• **Aim of the task**: Below are some records. Return exactly the lines from the one with "Task: Click the Ölçülen" to the one with "You are a computer-use agent. Viewport: 1035px", and nothing else.

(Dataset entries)

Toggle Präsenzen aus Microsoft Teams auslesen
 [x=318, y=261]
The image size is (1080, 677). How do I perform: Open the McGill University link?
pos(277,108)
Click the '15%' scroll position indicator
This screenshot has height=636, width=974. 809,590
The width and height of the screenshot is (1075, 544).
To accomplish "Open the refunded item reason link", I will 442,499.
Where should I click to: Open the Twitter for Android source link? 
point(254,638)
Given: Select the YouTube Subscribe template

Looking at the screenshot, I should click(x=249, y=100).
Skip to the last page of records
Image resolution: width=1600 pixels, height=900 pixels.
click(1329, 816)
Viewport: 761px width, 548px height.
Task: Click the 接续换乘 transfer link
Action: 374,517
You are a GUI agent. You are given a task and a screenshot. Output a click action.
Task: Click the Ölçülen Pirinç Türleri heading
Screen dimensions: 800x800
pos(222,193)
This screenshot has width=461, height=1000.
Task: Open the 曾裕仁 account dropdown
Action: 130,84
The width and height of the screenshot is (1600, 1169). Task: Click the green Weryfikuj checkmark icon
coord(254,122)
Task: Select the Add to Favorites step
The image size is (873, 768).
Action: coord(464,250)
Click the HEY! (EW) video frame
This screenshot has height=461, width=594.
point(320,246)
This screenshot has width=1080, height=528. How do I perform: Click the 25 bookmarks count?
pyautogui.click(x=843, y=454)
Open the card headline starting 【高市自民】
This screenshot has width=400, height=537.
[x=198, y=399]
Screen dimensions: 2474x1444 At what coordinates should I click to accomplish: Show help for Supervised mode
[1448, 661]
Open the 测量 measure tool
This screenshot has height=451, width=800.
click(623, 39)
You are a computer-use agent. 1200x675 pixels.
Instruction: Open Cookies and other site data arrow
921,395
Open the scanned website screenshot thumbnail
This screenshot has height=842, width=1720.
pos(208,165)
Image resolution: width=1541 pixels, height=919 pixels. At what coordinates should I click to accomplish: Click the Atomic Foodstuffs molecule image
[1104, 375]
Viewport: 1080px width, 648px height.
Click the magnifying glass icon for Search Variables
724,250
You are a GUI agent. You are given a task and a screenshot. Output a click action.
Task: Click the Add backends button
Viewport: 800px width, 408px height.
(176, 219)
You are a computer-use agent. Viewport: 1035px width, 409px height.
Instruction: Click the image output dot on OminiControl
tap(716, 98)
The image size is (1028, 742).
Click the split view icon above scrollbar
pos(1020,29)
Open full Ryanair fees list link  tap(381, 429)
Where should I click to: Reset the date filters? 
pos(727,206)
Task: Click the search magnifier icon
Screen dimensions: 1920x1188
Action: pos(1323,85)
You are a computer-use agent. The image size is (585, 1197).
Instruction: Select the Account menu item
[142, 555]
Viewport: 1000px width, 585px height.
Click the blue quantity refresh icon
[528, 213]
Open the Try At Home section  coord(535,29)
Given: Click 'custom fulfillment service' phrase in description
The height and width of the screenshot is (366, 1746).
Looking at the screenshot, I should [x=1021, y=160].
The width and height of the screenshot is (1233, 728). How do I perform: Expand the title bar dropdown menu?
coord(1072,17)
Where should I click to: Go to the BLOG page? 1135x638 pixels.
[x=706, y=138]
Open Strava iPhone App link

• **Final answer**:
Task: Click the Ölçülen Pirinç Türleri heading
Screen dimensions: 800x800
pos(222,193)
This screenshot has width=461, height=1000.
Task: Open the 曾裕仁 account dropdown
Action: 130,84
The width and height of the screenshot is (1600, 1169). Task: Click the green Weryfikuj checkmark icon
coord(254,122)
Task: Select the Add to Favorites step
The image size is (873, 768).
Action: coord(464,250)
Click the HEY! (EW) video frame
This screenshot has height=461, width=594.
point(320,246)
This screenshot has width=1080, height=528. How do I perform: Click the 25 bookmarks count?
pyautogui.click(x=843, y=454)
Open the card headline starting 【高市自民】
This screenshot has width=400, height=537.
[x=198, y=399]
Screen dimensions: 2474x1444 At what coordinates should I click to accomplish: Show help for Supervised mode
[1448, 661]
Open the 测量 measure tool
This screenshot has height=451, width=800.
click(623, 39)
You are a computer-use agent. 1200x675 pixels.
Instruction: Open Cookies and other site data arrow
921,395
Open the scanned website screenshot thumbnail
This screenshot has height=842, width=1720.
pos(208,165)
Image resolution: width=1541 pixels, height=919 pixels. At what coordinates should I click to accomplish: Click the Atomic Foodstuffs molecule image
[1104, 375]
Viewport: 1080px width, 648px height.
Click the magnifying glass icon for Search Variables
724,250
You are a GUI agent. You are given a task and a screenshot. Output a click action.
Task: Click the Add backends button
Viewport: 800px width, 408px height.
(176, 219)
You are a computer-use agent. Viewport: 1035px width, 409px height.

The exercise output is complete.